21. In this behalf the observations of this Court made in Sree Krishna Electricals v. State of T.N. (2009) 11 SCC 687, as regards the penalty are apposite. In the aforementioned decision which pertained to the penalty proceedings in the Tamil Nadu General Sales Tax Act, the Court had found that the authorities below had found that there were some incorrect statements made in the return. However, the said transactions were reflected in the accounts of the assessee. This Court, therefore, observed: (SCC p. 688, para 7)
“7. So far as the question of penalty is concerned the items which were not included in the turnover were found incorporated in the appellant’s accounts books. Where certain items which are not included in the turnover are disclosed in the dealer’s own account books and the assessing authorities include these items in the dealer’s turnover disallowing the exemption penalty cannot be imposed. The penalty levied stands set aside.”
The situation in the present case is still better as no fault has been found with the particulars submitted by the assessee in its return.” (emphasis supplied)
The Supreme Court also held that it was only on the point of mens-rea that in Union of India & Ors. vs.
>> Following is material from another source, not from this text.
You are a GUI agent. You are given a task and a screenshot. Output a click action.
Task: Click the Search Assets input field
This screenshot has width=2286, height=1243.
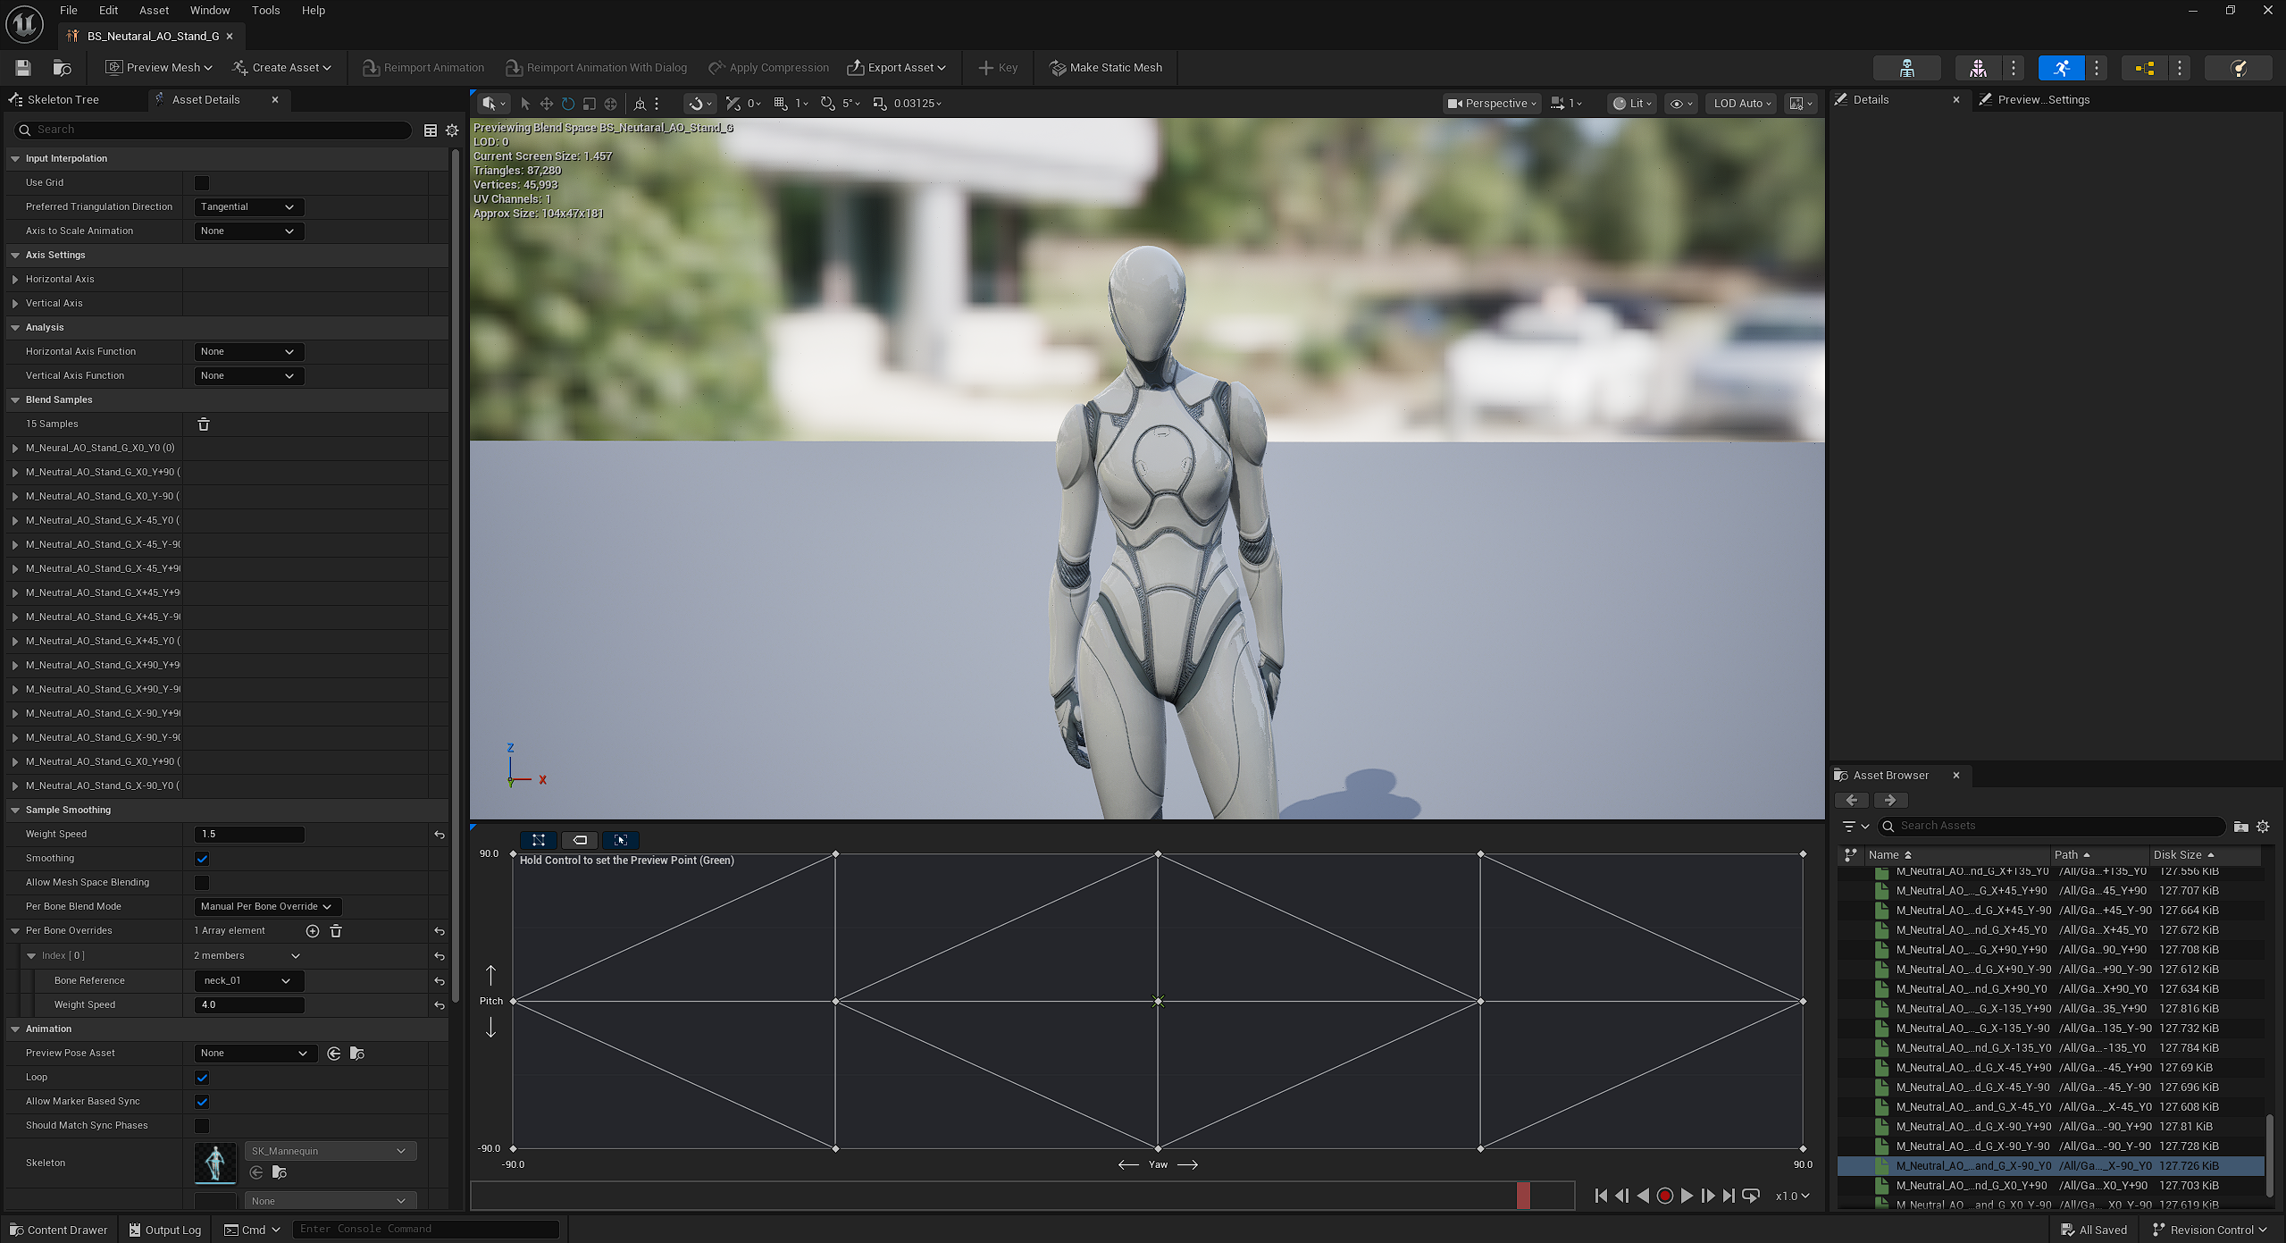(2055, 826)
Dharmendra Textile Processors & Ors, the Supreme Court over-ruled the earlier judgment of the Supreme Court in Dilip N. Shroff vs. Jt. CIT, (2007) 291 ITR 519.
13. Mr.Malhotra submitted that Explanation 1(B) to Section 271(1) mandates the levy of penalty even where a claim for deduction is not upheld, even though the assessee has disclosed all material facts and has not suppressed any material facts. He submitted that a view to the contrary would render explanation 1(B) nugatory. His only response to the judgment of the Supreme Court in CIT vs. Reliance Petroproducts Pvt. Ltd. was that the Supreme Court had failed to notice Explanation-1 to section 271(1).
14. We are unable to agree. In any event we are bound by the judgment of the Supreme Court. Merely because the Explanation was not referred to in the judgment of the Supreme Court in CIT vs. Reliance Petroproducts Pvt. Ltd., it cannot be said that the judgment is per-incuriam. The learned Judges having expressly considered the very section, it can hardly be suggested that they did not notice a part of the section and delivered the judgment in ignorance thereof merely because that part is not in terms noted in the judgment.
15. The appeal does not raise a substantial question of law.
16. The appeal is accordingly dismissed. No order as to costs.